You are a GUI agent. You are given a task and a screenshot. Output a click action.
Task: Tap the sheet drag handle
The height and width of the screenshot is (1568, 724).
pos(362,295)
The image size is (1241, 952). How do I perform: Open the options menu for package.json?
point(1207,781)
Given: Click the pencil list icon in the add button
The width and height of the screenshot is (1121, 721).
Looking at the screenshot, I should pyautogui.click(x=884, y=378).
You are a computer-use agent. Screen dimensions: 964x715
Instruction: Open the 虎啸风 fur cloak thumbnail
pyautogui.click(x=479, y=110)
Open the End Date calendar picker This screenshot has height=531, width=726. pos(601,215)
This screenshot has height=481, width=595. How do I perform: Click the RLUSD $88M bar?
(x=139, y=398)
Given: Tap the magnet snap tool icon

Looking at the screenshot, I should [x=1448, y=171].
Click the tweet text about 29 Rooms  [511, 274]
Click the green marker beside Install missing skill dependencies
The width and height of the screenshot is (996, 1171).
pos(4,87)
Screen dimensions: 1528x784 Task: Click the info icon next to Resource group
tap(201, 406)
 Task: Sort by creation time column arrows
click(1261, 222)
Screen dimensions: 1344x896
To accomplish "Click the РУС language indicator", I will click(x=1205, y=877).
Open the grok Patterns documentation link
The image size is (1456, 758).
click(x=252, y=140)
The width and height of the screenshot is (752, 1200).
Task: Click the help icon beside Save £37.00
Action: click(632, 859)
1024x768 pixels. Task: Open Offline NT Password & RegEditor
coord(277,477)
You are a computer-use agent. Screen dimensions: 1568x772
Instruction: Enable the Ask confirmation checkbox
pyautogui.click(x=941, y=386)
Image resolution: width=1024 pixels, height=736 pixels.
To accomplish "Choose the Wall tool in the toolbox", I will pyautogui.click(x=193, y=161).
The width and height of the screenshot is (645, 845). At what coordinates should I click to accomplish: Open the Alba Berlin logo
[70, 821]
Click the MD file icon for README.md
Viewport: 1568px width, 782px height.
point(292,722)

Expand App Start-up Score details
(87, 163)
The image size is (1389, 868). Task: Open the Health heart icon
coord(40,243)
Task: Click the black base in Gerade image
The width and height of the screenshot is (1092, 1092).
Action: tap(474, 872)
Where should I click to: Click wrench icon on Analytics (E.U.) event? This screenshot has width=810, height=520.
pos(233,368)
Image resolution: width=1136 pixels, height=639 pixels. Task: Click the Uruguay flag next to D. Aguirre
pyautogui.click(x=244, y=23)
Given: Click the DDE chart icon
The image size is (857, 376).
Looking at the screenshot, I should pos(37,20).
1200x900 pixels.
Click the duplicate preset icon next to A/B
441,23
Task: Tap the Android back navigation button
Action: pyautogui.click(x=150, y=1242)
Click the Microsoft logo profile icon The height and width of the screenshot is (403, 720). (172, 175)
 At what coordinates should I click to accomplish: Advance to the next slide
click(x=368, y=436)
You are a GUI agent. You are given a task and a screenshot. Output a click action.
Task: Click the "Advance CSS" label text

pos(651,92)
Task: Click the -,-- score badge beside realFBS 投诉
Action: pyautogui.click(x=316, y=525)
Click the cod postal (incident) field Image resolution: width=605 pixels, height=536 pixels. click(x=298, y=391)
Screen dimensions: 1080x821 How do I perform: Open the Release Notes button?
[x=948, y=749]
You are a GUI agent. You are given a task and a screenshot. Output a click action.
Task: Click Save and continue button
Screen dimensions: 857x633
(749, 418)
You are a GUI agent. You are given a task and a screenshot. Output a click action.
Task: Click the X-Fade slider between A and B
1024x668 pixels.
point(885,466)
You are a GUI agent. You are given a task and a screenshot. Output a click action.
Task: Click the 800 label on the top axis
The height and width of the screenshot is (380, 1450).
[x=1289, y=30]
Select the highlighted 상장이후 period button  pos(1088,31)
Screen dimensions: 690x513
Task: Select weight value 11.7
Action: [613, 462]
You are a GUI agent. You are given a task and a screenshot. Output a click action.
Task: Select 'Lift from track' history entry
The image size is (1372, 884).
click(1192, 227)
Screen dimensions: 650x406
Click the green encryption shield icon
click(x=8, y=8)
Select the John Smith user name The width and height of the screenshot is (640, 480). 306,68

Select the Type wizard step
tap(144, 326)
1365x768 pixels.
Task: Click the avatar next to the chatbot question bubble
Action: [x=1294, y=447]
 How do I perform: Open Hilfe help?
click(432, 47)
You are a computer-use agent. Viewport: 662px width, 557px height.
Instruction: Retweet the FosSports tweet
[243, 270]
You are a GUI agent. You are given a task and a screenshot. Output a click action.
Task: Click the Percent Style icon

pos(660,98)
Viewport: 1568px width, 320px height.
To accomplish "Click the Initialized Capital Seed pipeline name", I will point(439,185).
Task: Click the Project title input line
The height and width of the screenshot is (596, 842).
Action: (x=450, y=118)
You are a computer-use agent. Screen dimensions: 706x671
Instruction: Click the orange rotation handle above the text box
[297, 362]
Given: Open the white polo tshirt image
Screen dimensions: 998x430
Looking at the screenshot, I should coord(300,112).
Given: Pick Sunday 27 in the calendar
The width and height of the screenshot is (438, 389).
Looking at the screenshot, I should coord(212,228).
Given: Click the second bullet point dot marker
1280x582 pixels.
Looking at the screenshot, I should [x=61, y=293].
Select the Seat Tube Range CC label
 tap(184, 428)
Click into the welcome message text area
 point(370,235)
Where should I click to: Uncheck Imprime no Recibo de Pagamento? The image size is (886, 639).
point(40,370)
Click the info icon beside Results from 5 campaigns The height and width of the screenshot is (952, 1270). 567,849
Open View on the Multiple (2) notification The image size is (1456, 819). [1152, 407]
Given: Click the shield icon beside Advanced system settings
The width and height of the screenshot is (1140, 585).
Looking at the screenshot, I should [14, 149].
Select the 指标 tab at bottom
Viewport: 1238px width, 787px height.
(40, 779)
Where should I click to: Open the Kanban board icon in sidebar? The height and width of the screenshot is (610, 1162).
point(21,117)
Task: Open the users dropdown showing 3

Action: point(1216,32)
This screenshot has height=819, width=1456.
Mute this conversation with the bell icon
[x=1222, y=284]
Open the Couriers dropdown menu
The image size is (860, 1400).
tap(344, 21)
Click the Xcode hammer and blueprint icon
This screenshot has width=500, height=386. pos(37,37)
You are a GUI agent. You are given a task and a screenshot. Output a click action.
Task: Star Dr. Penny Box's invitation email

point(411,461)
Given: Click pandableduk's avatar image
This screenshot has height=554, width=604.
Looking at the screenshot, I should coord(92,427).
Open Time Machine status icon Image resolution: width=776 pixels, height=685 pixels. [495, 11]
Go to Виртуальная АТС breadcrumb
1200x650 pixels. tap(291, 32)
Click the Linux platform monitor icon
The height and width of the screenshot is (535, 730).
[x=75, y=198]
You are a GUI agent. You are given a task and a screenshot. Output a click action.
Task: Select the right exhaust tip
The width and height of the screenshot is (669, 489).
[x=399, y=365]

### EXERCISE DIRECTIONS
Copy out all of the data above word for word, without changing anything.

### OUTPUT FOR THIS EXERCISE
You are a GUI agent. You are given a task and a screenshot. Output a click action.
Task: Tap the sheet drag handle
The height and width of the screenshot is (1568, 724).
pos(362,295)
The image size is (1241, 952). How do I perform: Open the options menu for package.json?
point(1207,781)
Given: Click the pencil list icon in the add button
The width and height of the screenshot is (1121, 721).
Looking at the screenshot, I should pyautogui.click(x=884, y=378).
You are a computer-use agent. Screen dimensions: 964x715
Instruction: Open the 虎啸风 fur cloak thumbnail
pyautogui.click(x=479, y=110)
Open the End Date calendar picker This screenshot has height=531, width=726. pos(601,215)
This screenshot has height=481, width=595. How do I perform: Click the RLUSD $88M bar?
(x=139, y=398)
Given: Tap the magnet snap tool icon

Looking at the screenshot, I should [x=1448, y=171].
Click the tweet text about 29 Rooms  [511, 274]
Click the green marker beside Install missing skill dependencies
The width and height of the screenshot is (996, 1171).
pos(4,87)
Screen dimensions: 1528x784 Task: Click the info icon next to Resource group
tap(201, 406)
 Task: Sort by creation time column arrows
click(1261, 222)
Screen dimensions: 1344x896
To accomplish "Click the РУС language indicator", I will click(x=1205, y=877).
Open the grok Patterns documentation link
The image size is (1456, 758).
click(x=252, y=140)
The width and height of the screenshot is (752, 1200).
Task: Click the help icon beside Save £37.00
Action: click(632, 859)
1024x768 pixels. Task: Open Offline NT Password & RegEditor
coord(277,477)
You are a computer-use agent. Screen dimensions: 1568x772
Instruction: Enable the Ask confirmation checkbox
pyautogui.click(x=941, y=386)
Image resolution: width=1024 pixels, height=736 pixels.
To accomplish "Choose the Wall tool in the toolbox", I will pyautogui.click(x=193, y=161).
The width and height of the screenshot is (645, 845). At what coordinates should I click to accomplish: Open the Alba Berlin logo
[70, 821]
Click the MD file icon for README.md
Viewport: 1568px width, 782px height.
point(292,722)

Expand App Start-up Score details
(87, 163)
The image size is (1389, 868). Task: Open the Health heart icon
coord(40,243)
Task: Click the black base in Gerade image
The width and height of the screenshot is (1092, 1092).
Action: tap(474, 872)
Where should I click to: Click wrench icon on Analytics (E.U.) event? This screenshot has width=810, height=520.
pos(233,368)
Image resolution: width=1136 pixels, height=639 pixels. Task: Click the Uruguay flag next to D. Aguirre
pyautogui.click(x=244, y=23)
Given: Click the DDE chart icon
The image size is (857, 376).
Looking at the screenshot, I should pos(37,20).
1200x900 pixels.
Click the duplicate preset icon next to A/B
441,23
Task: Tap the Android back navigation button
Action: pyautogui.click(x=150, y=1242)
Click the Microsoft logo profile icon The height and width of the screenshot is (403, 720). (172, 175)
 At what coordinates should I click to accomplish: Advance to the next slide
click(x=368, y=436)
You are a GUI agent. You are given a task and a screenshot. Output a click action.
Task: Click the "Advance CSS" label text

pos(651,92)
Task: Click the -,-- score badge beside realFBS 投诉
Action: pyautogui.click(x=316, y=525)
Click the cod postal (incident) field Image resolution: width=605 pixels, height=536 pixels. click(x=298, y=391)
Screen dimensions: 1080x821 How do I perform: Open the Release Notes button?
[x=948, y=749]
You are a GUI agent. You are given a task and a screenshot. Output a click action.
Task: Click Save and continue button
Screen dimensions: 857x633
(749, 418)
You are a GUI agent. You are given a task and a screenshot. Output a click action.
Task: Click the X-Fade slider between A and B
1024x668 pixels.
point(885,466)
You are a GUI agent. You are given a task and a screenshot. Output a click action.
Task: Click the 800 label on the top axis
The height and width of the screenshot is (380, 1450).
[x=1289, y=30]
Select the highlighted 상장이후 period button  pos(1088,31)
Screen dimensions: 690x513
Task: Select weight value 11.7
Action: [613, 462]
You are a GUI agent. You are given a task and a screenshot. Output a click action.
Task: Select 'Lift from track' history entry
The image size is (1372, 884).
click(1192, 227)
Screen dimensions: 650x406
Click the green encryption shield icon
click(x=8, y=8)
Select the John Smith user name The width and height of the screenshot is (640, 480). 306,68

Select the Type wizard step
tap(144, 326)
1365x768 pixels.
Task: Click the avatar next to the chatbot question bubble
Action: [x=1294, y=447]
 How do I perform: Open Hilfe help?
click(432, 47)
You are a computer-use agent. Viewport: 662px width, 557px height.
Instruction: Retweet the FosSports tweet
[243, 270]
You are a GUI agent. You are given a task and a screenshot. Output a click action.
Task: Click the Percent Style icon

pos(660,98)
Viewport: 1568px width, 320px height.
To accomplish "Click the Initialized Capital Seed pipeline name", I will point(439,185).
Task: Click the Project title input line
The height and width of the screenshot is (596, 842).
Action: (x=450, y=118)
You are a computer-use agent. Screen dimensions: 706x671
Instruction: Click the orange rotation handle above the text box
[297, 362]
Given: Open the white polo tshirt image
Screen dimensions: 998x430
Looking at the screenshot, I should coord(300,112).
Given: Pick Sunday 27 in the calendar
The width and height of the screenshot is (438, 389).
Looking at the screenshot, I should coord(212,228).
Given: Click the second bullet point dot marker
1280x582 pixels.
Looking at the screenshot, I should [x=61, y=293].
Select the Seat Tube Range CC label
 tap(184, 428)
Click into the welcome message text area
 point(370,235)
Where should I click to: Uncheck Imprime no Recibo de Pagamento? The image size is (886, 639).
point(40,370)
Click the info icon beside Results from 5 campaigns The height and width of the screenshot is (952, 1270). 567,849
Open View on the Multiple (2) notification The image size is (1456, 819). [1152, 407]
Given: Click the shield icon beside Advanced system settings
The width and height of the screenshot is (1140, 585).
Looking at the screenshot, I should [14, 149].
Select the 指标 tab at bottom
Viewport: 1238px width, 787px height.
(40, 779)
Where should I click to: Open the Kanban board icon in sidebar? The height and width of the screenshot is (610, 1162).
point(21,117)
Task: Open the users dropdown showing 3

Action: point(1216,32)
This screenshot has height=819, width=1456.
Mute this conversation with the bell icon
[x=1222, y=284]
Open the Couriers dropdown menu
The image size is (860, 1400).
tap(344, 21)
Click the Xcode hammer and blueprint icon
This screenshot has width=500, height=386. pos(37,37)
You are a GUI agent. You are given a task and a screenshot. Output a click action.
Task: Star Dr. Penny Box's invitation email

point(411,461)
Given: Click pandableduk's avatar image
This screenshot has height=554, width=604.
Looking at the screenshot, I should coord(92,427).
Open Time Machine status icon Image resolution: width=776 pixels, height=685 pixels. [495, 11]
Go to Виртуальная АТС breadcrumb
1200x650 pixels. tap(291, 32)
Click the Linux platform monitor icon
The height and width of the screenshot is (535, 730).
[x=75, y=198]
You are a GUI agent. You are given a task and a screenshot. Output a click action.
Task: Select the right exhaust tip
The width and height of the screenshot is (669, 489).
[x=399, y=365]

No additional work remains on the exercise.